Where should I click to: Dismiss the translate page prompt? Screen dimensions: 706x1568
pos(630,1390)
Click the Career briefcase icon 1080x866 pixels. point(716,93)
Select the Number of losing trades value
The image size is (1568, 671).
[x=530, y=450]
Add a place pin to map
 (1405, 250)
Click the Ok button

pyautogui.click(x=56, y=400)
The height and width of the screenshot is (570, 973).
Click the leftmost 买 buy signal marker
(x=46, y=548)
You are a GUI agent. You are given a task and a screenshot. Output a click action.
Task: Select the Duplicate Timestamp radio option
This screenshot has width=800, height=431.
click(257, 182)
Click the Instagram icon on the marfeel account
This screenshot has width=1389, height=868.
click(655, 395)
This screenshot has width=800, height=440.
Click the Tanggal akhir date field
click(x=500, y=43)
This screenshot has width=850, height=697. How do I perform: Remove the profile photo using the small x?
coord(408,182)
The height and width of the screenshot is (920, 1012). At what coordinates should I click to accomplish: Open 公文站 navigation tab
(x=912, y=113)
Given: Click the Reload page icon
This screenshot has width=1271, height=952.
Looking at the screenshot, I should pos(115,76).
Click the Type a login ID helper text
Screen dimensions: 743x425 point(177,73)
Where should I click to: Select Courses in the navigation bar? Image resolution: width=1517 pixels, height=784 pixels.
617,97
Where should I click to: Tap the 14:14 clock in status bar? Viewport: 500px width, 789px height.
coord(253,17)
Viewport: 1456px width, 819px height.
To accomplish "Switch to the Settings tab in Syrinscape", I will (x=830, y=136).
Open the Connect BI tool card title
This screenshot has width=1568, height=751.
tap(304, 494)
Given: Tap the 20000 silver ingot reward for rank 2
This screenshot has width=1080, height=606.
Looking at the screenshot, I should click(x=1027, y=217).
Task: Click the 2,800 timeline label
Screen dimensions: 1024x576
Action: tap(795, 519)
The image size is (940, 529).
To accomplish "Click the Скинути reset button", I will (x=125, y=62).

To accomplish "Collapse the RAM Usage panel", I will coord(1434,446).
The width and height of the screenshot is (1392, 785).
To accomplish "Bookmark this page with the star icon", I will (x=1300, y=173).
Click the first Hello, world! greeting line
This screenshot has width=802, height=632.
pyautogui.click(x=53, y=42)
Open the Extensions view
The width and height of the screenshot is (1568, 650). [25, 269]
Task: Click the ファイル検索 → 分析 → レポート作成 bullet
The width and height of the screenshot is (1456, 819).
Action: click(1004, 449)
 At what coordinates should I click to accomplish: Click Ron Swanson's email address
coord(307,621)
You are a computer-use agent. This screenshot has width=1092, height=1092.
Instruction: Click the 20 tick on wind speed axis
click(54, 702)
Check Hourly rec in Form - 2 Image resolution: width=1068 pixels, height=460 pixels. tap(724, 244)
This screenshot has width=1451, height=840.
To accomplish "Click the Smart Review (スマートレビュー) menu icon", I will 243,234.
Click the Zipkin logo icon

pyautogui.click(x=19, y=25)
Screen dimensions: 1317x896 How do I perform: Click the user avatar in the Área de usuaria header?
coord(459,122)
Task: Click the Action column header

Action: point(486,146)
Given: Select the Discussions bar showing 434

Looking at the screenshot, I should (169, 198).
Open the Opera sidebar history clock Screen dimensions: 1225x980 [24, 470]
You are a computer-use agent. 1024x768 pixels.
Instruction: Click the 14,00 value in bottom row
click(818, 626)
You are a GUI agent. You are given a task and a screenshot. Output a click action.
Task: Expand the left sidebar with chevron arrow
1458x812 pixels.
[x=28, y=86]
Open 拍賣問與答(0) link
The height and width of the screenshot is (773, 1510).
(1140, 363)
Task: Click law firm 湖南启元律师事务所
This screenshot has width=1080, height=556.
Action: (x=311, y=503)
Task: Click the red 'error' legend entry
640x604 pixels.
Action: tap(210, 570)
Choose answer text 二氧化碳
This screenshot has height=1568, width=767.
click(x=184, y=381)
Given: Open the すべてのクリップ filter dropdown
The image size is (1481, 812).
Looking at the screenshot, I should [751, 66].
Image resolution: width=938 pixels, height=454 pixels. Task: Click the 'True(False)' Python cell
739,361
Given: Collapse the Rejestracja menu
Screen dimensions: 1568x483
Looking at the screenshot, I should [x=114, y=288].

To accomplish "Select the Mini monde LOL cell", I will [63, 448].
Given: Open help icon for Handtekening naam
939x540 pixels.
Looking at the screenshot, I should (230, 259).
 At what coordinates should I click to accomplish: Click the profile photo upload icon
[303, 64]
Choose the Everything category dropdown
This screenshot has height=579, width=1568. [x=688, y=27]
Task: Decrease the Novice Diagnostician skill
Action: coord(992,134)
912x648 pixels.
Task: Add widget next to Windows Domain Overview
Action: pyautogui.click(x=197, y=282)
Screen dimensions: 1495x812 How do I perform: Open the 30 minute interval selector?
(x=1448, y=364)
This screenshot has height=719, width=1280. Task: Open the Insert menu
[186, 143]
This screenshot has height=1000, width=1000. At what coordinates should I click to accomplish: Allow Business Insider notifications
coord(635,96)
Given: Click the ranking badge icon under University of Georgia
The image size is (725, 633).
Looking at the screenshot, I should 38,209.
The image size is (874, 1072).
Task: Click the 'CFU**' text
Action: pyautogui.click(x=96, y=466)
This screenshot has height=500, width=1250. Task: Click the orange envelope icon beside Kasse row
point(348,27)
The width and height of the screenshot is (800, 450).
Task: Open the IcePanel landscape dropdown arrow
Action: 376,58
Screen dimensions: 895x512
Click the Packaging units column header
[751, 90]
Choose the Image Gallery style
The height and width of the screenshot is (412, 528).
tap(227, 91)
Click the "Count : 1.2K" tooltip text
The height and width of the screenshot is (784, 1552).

* **PROBLEM TO SOLVE**
Update the data from the line containing "Given: Select the Discussions bar showing 434" through the line containing "click(818, 626)", both included, so that "history clock" becomes "history icon" and nothing else changes.

* **WRITTEN REPLY**
Given: Select the Discussions bar showing 434

Looking at the screenshot, I should (169, 198).
Open the Opera sidebar history icon Screen dimensions: 1225x980 [24, 470]
You are a computer-use agent. 1024x768 pixels.
Instruction: Click the 14,00 value in bottom row
click(818, 626)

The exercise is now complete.